Collected data
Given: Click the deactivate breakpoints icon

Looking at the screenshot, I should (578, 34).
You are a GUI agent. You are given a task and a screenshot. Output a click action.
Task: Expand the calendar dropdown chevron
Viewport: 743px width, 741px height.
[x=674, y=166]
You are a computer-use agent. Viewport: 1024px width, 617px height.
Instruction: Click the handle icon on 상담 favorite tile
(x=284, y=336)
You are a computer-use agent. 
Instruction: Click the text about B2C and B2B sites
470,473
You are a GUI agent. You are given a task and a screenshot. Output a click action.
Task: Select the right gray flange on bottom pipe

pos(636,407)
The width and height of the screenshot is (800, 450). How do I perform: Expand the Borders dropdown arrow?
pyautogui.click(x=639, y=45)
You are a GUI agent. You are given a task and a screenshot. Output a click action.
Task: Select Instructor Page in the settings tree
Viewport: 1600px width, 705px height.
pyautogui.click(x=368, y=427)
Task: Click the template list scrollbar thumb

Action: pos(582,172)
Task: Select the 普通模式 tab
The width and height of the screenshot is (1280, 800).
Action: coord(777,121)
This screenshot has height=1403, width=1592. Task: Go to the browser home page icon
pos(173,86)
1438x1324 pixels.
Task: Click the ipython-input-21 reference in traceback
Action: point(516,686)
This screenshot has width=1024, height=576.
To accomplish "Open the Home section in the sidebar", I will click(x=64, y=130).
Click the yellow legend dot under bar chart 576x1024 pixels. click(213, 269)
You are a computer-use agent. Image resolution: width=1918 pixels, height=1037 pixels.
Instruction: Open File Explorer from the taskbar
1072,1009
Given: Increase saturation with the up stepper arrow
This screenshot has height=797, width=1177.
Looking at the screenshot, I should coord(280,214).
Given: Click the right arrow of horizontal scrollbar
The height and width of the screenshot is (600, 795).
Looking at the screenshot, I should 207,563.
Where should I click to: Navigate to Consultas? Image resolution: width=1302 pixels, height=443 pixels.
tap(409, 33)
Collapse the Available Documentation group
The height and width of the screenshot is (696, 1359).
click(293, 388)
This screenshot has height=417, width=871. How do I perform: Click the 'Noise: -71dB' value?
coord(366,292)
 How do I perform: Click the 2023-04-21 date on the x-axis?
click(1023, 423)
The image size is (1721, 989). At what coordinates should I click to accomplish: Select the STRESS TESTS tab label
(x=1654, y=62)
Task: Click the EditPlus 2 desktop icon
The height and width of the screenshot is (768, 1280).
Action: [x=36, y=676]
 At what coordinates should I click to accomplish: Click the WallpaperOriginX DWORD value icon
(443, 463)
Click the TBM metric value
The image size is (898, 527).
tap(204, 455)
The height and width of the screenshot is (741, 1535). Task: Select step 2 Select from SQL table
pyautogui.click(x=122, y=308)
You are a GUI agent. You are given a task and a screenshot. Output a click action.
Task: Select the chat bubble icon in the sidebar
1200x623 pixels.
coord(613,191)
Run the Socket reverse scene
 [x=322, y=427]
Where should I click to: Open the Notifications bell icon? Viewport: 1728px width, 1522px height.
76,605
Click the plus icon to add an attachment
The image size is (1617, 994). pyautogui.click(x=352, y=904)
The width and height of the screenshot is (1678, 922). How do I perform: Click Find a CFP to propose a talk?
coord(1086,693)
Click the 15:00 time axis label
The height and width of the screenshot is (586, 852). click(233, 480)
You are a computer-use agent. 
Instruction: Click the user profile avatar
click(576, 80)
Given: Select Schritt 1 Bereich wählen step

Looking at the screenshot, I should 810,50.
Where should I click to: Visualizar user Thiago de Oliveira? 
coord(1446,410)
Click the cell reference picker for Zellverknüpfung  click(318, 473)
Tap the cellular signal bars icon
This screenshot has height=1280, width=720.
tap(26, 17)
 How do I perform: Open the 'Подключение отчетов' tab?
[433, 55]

§ Directions:
What you hand back must match the records above exactly.

§ Your solution:
Given: Click the deactivate breakpoints icon

Looking at the screenshot, I should (578, 34).
You are a GUI agent. You are given a task and a screenshot. Output a click action.
Task: Expand the calendar dropdown chevron
Viewport: 743px width, 741px height.
[x=674, y=166]
You are a computer-use agent. Viewport: 1024px width, 617px height.
Instruction: Click the handle icon on 상담 favorite tile
(x=284, y=336)
You are a computer-use agent. 
Instruction: Click the text about B2C and B2B sites
470,473
You are a GUI agent. You are given a task and a screenshot. Output a click action.
Task: Select the right gray flange on bottom pipe

pos(636,407)
The width and height of the screenshot is (800, 450). How do I perform: Expand the Borders dropdown arrow?
pyautogui.click(x=639, y=45)
You are a GUI agent. You are given a task and a screenshot. Output a click action.
Task: Select Instructor Page in the settings tree
Viewport: 1600px width, 705px height.
pyautogui.click(x=368, y=427)
Task: Click the template list scrollbar thumb

Action: pos(582,172)
Task: Select the 普通模式 tab
The width and height of the screenshot is (1280, 800).
Action: coord(777,121)
This screenshot has height=1403, width=1592. Task: Go to the browser home page icon
pos(173,86)
1438x1324 pixels.
Task: Click the ipython-input-21 reference in traceback
Action: point(516,686)
This screenshot has width=1024, height=576.
To accomplish "Open the Home section in the sidebar", I will click(x=64, y=130).
Click the yellow legend dot under bar chart 576x1024 pixels. click(213, 269)
You are a computer-use agent. Image resolution: width=1918 pixels, height=1037 pixels.
Instruction: Open File Explorer from the taskbar
1072,1009
Given: Increase saturation with the up stepper arrow
This screenshot has height=797, width=1177.
Looking at the screenshot, I should coord(280,214).
Given: Click the right arrow of horizontal scrollbar
The height and width of the screenshot is (600, 795).
Looking at the screenshot, I should 207,563.
Where should I click to: Navigate to Consultas? Image resolution: width=1302 pixels, height=443 pixels.
tap(409, 33)
Collapse the Available Documentation group
The height and width of the screenshot is (696, 1359).
click(293, 388)
This screenshot has height=417, width=871. How do I perform: Click the 'Noise: -71dB' value?
coord(366,292)
 How do I perform: Click the 2023-04-21 date on the x-axis?
click(1023, 423)
The image size is (1721, 989). At what coordinates should I click to accomplish: Select the STRESS TESTS tab label
(x=1654, y=62)
Task: Click the EditPlus 2 desktop icon
The height and width of the screenshot is (768, 1280).
Action: [x=36, y=676]
 At what coordinates should I click to accomplish: Click the WallpaperOriginX DWORD value icon
(443, 463)
Click the TBM metric value
The image size is (898, 527).
tap(204, 455)
The height and width of the screenshot is (741, 1535). Task: Select step 2 Select from SQL table
pyautogui.click(x=122, y=308)
You are a GUI agent. You are given a task and a screenshot. Output a click action.
Task: Select the chat bubble icon in the sidebar
1200x623 pixels.
coord(613,191)
Run the Socket reverse scene
 [x=322, y=427]
Where should I click to: Open the Notifications bell icon? Viewport: 1728px width, 1522px height.
76,605
Click the plus icon to add an attachment
The image size is (1617, 994). pyautogui.click(x=352, y=904)
The width and height of the screenshot is (1678, 922). How do I perform: Click Find a CFP to propose a talk?
coord(1086,693)
Click the 15:00 time axis label
The height and width of the screenshot is (586, 852). click(233, 480)
You are a computer-use agent. 
Instruction: Click the user profile avatar
click(576, 80)
Given: Select Schritt 1 Bereich wählen step

Looking at the screenshot, I should 810,50.
Where should I click to: Visualizar user Thiago de Oliveira? 
coord(1446,410)
Click the cell reference picker for Zellverknüpfung  click(318, 473)
Tap the cellular signal bars icon
This screenshot has height=1280, width=720.
tap(26, 17)
 How do I perform: Open the 'Подключение отчетов' tab?
[433, 55]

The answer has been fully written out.